TASK GOAL: Retype only the lines at the head of the records, first through the one with "Click the Index Value label text", exactly as written.

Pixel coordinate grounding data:

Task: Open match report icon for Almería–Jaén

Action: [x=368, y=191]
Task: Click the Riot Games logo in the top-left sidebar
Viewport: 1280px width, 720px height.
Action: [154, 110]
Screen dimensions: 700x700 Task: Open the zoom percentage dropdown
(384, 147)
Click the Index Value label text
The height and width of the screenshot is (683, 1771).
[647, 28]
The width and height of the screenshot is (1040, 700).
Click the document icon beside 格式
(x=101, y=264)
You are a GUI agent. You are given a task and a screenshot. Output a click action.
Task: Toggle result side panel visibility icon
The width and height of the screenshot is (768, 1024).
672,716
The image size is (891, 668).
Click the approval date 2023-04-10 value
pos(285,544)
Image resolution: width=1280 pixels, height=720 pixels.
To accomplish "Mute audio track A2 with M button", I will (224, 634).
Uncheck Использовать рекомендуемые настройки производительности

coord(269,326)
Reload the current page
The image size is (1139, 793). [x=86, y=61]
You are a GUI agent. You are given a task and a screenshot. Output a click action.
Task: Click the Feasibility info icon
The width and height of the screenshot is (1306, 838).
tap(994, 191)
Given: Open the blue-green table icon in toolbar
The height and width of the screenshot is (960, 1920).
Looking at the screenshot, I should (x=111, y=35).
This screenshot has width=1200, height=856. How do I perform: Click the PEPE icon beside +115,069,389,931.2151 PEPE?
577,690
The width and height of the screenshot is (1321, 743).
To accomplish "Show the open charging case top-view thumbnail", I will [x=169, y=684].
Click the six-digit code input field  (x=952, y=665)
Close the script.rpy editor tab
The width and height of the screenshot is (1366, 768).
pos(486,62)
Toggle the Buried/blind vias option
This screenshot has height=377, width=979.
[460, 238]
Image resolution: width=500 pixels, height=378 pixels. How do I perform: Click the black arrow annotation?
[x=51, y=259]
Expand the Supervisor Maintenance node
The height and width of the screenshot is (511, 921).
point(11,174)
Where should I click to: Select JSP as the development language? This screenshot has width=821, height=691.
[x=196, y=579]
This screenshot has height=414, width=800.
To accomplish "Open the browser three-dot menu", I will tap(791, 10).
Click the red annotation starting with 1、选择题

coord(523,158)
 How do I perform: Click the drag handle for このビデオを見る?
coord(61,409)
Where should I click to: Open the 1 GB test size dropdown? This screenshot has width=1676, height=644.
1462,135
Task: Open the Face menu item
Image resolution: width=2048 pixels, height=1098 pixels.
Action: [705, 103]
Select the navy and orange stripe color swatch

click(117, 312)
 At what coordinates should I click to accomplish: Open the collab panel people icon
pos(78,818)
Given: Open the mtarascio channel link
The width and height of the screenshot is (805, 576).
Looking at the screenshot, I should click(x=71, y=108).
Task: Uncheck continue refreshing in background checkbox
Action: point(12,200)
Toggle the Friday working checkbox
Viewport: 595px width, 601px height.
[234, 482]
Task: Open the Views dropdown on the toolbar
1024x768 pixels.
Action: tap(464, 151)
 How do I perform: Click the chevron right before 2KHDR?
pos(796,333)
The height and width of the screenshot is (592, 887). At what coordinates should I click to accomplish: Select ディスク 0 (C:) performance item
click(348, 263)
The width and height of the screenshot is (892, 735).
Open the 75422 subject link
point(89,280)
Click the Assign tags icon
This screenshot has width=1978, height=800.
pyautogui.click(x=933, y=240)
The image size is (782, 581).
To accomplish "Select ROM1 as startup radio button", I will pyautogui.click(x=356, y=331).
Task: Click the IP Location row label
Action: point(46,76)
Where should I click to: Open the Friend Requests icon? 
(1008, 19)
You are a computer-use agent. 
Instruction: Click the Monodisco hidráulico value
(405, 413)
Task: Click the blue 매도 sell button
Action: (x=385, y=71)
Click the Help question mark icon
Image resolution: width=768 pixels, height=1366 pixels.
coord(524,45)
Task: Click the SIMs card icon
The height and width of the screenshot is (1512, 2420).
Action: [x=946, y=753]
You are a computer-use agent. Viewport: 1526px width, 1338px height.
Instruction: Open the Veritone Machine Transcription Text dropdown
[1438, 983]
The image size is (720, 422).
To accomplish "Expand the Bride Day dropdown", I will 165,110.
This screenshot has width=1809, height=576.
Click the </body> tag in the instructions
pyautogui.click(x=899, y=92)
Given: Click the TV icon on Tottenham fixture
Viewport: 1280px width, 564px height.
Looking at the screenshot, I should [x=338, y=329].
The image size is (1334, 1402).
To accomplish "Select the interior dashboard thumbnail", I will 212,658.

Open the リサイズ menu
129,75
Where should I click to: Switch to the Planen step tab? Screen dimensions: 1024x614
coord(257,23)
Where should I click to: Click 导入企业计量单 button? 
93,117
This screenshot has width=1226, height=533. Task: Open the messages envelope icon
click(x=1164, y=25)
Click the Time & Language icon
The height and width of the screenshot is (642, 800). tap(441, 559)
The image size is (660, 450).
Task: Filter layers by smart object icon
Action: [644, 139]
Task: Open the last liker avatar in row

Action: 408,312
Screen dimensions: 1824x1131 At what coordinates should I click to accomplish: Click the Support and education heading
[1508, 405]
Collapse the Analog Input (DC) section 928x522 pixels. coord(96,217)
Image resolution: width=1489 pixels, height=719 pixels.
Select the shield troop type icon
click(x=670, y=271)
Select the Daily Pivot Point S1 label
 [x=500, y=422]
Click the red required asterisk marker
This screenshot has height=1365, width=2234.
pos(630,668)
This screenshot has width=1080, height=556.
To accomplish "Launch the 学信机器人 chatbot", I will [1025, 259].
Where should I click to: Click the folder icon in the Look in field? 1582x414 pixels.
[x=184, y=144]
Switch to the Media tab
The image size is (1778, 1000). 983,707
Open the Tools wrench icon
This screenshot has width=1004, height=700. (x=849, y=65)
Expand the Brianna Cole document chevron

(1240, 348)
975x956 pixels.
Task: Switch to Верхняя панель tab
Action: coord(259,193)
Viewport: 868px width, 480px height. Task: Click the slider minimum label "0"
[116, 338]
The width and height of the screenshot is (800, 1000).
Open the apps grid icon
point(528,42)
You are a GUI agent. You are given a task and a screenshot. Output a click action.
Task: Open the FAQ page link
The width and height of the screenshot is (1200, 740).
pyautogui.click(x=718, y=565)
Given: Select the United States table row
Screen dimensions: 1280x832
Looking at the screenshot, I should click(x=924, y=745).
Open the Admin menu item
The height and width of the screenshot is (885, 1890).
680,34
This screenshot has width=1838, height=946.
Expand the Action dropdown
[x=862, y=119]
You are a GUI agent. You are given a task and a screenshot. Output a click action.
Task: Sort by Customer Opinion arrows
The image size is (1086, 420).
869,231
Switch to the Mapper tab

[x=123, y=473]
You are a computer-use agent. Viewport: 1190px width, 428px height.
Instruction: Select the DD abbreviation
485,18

WRITTEN ANSWER:
Task: Open match report icon for Almería–Jaén

Action: [x=368, y=191]
Task: Click the Riot Games logo in the top-left sidebar
Viewport: 1280px width, 720px height.
Action: [154, 110]
Screen dimensions: 700x700 Task: Open the zoom percentage dropdown
(384, 147)
Click the Index Value label text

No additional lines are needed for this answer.